**Data:**
★ ★ ★ ★ ★ ★ ★

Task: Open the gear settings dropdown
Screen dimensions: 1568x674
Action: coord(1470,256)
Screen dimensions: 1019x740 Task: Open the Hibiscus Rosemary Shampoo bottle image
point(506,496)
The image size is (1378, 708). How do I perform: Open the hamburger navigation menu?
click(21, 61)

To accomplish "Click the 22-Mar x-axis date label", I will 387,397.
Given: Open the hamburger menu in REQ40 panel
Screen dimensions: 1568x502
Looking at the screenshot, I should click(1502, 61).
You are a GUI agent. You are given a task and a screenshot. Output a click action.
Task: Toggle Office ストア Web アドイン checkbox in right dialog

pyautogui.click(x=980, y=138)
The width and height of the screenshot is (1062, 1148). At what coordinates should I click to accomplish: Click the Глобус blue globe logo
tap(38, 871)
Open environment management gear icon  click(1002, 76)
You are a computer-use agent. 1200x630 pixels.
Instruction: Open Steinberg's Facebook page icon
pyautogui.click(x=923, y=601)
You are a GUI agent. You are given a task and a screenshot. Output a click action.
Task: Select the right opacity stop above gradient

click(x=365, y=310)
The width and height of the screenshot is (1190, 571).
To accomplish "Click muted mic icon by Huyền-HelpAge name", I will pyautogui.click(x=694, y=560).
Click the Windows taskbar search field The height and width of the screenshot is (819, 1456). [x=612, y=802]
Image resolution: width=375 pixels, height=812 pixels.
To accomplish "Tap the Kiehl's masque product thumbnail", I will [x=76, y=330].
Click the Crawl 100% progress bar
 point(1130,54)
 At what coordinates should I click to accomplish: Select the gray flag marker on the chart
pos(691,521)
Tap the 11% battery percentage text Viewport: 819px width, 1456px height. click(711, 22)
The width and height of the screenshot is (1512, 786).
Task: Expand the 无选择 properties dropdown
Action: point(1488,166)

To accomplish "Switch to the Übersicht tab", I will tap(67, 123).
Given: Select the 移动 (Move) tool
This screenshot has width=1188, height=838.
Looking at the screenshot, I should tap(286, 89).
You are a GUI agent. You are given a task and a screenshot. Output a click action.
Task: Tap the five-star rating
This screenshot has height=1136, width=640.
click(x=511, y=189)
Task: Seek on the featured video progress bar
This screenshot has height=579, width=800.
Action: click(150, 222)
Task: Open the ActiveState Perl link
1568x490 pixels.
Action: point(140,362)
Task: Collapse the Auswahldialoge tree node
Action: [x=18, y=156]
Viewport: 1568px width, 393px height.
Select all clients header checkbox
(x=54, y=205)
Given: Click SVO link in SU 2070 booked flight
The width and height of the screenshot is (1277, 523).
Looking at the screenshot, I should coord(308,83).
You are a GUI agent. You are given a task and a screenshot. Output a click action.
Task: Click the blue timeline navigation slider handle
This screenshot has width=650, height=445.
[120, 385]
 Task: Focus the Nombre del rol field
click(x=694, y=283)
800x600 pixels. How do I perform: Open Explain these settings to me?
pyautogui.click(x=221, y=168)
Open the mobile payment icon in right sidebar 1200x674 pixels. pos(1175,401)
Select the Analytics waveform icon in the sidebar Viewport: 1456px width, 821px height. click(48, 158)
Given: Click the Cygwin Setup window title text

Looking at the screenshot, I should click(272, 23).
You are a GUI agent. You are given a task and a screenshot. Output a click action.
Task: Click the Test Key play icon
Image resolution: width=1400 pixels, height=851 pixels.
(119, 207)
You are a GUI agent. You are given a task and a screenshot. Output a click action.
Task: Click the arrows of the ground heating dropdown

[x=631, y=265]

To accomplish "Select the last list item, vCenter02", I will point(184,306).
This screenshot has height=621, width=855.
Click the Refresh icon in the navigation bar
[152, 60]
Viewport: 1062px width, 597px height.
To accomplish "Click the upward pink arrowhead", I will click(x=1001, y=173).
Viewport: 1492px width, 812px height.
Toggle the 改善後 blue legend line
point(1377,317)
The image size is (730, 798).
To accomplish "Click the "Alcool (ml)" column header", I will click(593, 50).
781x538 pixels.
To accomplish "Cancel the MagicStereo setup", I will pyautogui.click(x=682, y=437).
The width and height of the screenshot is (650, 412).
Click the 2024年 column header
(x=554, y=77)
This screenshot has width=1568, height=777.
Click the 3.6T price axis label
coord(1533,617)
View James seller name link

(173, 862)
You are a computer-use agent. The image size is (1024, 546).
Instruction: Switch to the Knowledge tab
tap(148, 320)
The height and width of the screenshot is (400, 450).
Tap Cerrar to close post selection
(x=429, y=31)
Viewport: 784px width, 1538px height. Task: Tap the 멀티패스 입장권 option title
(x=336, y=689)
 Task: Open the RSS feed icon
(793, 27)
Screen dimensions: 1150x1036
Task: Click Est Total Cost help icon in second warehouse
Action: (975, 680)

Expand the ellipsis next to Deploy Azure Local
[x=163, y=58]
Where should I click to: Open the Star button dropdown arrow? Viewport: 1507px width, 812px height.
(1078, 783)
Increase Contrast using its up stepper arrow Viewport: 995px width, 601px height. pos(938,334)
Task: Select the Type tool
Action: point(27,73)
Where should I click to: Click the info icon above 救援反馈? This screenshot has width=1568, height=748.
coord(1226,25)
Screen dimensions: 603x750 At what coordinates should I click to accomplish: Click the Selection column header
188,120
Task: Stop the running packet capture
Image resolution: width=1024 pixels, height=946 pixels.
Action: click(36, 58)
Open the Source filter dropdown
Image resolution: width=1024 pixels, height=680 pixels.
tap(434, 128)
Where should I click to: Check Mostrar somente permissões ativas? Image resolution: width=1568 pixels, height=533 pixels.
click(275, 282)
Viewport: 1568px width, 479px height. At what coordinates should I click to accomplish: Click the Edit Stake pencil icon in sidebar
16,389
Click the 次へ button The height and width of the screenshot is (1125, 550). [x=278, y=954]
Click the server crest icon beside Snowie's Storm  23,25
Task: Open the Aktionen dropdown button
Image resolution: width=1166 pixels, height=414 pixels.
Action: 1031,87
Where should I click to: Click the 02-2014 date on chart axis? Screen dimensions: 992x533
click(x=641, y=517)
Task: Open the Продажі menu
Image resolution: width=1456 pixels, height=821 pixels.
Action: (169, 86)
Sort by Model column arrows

★ ★ ★ ★ ★ ★ ★

**Stated goal:** Find every line above that contains the word "header", and copy each of those lines. Case counts.

**Solution:**
Select all clients header checkbox
To accomplish "Click the "Alcool (ml)" column header", I will click(593, 50).
Click the 2024年 column header
Screen dimensions: 603x750 At what coordinates should I click to accomplish: Click the Selection column header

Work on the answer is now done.